Even more so than the sacking of Bo and the evident tension it is creating, the existence of a struggle over the future of the Chinese economy demonstrates a lack of consensus in China, notwithstanding the intellectual faddishness about the “Beijing Consensus.” This intellectual fad — a battle between Beijing’s model of state-led economics and Western liberal economics — is a creation of the West. But the real battle is inside China — will it become more capitalist and grow or will it sputter?
This lack of consensus shows that while it is impossible to predict what will happen in China (muddling along, collapse, stagnation), one thing is becoming clear — China will change over the next decade. As the economic model comes increasingly into question, other internal problems will come home to roost, including disastrous population policies, widespread corruption at the highest levels of government, and inert political leadership.

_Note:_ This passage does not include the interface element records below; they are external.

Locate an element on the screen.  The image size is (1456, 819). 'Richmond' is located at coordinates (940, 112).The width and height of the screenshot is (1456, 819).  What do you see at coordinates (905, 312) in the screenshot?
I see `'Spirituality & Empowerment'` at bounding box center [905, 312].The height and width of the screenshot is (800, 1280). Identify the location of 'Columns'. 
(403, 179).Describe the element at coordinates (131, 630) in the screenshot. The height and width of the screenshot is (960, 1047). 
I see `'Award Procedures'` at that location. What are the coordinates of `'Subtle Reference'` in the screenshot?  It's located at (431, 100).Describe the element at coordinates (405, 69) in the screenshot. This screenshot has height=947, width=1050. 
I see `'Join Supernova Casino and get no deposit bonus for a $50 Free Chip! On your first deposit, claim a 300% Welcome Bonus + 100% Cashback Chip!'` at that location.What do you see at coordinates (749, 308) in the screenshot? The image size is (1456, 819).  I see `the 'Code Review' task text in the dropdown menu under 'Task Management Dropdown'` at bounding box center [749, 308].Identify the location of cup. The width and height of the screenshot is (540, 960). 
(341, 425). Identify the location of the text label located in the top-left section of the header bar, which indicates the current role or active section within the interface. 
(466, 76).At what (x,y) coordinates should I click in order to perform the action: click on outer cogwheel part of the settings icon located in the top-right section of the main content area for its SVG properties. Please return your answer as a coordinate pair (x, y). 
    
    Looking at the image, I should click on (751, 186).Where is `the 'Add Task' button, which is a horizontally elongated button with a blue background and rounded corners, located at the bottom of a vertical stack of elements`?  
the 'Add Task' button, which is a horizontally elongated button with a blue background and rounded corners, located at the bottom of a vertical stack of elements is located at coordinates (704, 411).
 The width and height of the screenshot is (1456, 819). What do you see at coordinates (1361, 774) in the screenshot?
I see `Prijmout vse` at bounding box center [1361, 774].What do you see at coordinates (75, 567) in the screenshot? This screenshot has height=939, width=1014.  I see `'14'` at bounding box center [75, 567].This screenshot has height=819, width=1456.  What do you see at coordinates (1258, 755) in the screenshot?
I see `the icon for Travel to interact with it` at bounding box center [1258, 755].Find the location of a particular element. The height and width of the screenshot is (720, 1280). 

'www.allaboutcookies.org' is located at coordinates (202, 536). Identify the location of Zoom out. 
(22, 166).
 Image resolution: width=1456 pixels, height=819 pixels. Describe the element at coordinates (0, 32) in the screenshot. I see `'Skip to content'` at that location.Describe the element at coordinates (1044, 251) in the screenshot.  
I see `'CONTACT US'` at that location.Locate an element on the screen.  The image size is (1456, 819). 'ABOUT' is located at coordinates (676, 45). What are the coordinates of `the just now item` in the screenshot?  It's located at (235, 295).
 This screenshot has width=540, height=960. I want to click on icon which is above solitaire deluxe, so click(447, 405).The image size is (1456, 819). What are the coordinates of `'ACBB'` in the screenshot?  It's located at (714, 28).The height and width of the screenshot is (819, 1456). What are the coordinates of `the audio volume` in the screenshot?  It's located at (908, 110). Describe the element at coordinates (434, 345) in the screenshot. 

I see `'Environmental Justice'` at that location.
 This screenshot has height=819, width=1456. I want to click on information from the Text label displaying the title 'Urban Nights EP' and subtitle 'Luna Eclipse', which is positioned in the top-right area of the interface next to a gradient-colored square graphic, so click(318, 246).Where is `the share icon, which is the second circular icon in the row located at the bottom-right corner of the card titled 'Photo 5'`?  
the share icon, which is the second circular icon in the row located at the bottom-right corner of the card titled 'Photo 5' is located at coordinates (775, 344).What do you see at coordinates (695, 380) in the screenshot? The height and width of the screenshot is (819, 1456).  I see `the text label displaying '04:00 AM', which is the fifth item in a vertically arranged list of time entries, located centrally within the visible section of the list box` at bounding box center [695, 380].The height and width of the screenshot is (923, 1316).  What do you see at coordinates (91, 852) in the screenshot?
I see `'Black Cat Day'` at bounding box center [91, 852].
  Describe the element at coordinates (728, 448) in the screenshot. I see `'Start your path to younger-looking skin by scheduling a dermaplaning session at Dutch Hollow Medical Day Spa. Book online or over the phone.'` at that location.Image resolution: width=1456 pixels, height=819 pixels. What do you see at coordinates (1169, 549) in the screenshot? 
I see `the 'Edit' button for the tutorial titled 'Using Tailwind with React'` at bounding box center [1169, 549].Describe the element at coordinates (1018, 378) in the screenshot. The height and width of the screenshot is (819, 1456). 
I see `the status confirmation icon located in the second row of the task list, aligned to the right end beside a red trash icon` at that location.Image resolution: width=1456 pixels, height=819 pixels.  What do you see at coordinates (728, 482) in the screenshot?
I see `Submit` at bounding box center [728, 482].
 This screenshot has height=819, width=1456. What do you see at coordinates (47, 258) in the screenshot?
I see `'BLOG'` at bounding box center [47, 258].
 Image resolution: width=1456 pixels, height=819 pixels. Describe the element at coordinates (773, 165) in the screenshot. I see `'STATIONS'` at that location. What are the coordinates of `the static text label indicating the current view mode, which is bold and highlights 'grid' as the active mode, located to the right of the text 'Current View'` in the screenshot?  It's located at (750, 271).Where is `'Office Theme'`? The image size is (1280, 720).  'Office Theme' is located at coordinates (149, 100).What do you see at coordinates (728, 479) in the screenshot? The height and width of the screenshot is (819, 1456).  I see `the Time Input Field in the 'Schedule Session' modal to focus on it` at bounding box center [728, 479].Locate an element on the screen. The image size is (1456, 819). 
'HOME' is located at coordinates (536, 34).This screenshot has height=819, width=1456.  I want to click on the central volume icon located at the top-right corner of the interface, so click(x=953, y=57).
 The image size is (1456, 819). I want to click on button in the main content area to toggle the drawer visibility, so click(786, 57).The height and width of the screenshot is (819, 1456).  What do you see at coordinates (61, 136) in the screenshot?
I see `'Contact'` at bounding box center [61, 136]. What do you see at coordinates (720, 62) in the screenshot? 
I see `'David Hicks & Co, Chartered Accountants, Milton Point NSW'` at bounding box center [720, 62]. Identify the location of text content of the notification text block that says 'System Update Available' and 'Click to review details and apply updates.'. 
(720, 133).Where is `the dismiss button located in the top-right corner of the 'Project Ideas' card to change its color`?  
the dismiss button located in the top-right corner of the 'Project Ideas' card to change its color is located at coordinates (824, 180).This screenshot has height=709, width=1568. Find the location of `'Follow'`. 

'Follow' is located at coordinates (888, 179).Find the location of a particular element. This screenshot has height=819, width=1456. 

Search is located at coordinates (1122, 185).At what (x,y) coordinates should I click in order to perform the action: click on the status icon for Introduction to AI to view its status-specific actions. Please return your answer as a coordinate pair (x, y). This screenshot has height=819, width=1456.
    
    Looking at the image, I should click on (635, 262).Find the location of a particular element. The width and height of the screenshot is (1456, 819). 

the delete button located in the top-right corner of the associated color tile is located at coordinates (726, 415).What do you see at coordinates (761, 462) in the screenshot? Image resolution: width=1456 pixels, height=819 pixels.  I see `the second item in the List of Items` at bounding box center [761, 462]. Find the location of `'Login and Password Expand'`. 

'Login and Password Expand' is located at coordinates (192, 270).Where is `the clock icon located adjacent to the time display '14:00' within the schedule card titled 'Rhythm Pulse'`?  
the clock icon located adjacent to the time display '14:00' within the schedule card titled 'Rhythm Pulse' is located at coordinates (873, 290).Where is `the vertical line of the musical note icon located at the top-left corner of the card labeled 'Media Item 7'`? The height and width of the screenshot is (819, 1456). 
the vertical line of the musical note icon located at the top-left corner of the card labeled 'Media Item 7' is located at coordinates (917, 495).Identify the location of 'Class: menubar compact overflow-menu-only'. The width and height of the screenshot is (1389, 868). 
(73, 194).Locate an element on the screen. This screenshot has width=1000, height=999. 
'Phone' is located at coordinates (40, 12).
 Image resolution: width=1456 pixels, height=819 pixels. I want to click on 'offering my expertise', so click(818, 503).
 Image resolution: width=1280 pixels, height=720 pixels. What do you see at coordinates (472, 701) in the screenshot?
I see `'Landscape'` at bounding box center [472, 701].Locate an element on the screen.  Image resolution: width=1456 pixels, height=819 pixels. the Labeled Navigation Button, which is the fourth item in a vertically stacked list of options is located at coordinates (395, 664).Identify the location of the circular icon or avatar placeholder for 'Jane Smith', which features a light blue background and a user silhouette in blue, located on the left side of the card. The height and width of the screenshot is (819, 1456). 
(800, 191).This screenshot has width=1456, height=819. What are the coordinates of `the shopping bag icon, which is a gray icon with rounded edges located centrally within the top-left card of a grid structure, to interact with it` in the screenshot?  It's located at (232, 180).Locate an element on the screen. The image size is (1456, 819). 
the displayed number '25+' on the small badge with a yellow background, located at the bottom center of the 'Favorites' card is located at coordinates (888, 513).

As we watch these events unfold, it behooves us to remember that one of the reasons outsiders are paying attention to the idea that there may be a coup in China is that the military is the only institution that can keep the country together. Political crisis in China could pave the way for a PLA-led China. If anything, the downfall of Bo tells us is that the transition in China is not as smooth as it seems. Power struggles are real as party leaders fight over an inverted Golden Rule — in China, he who makes the rules gets the gold. While the particulars of the Bo case are uncertain, two things are clear: The leaders are no longer all powerful and reform is badly needed. The question is, will China make the kind of changes it objectively needs or will it become a stagnating PLA-led state?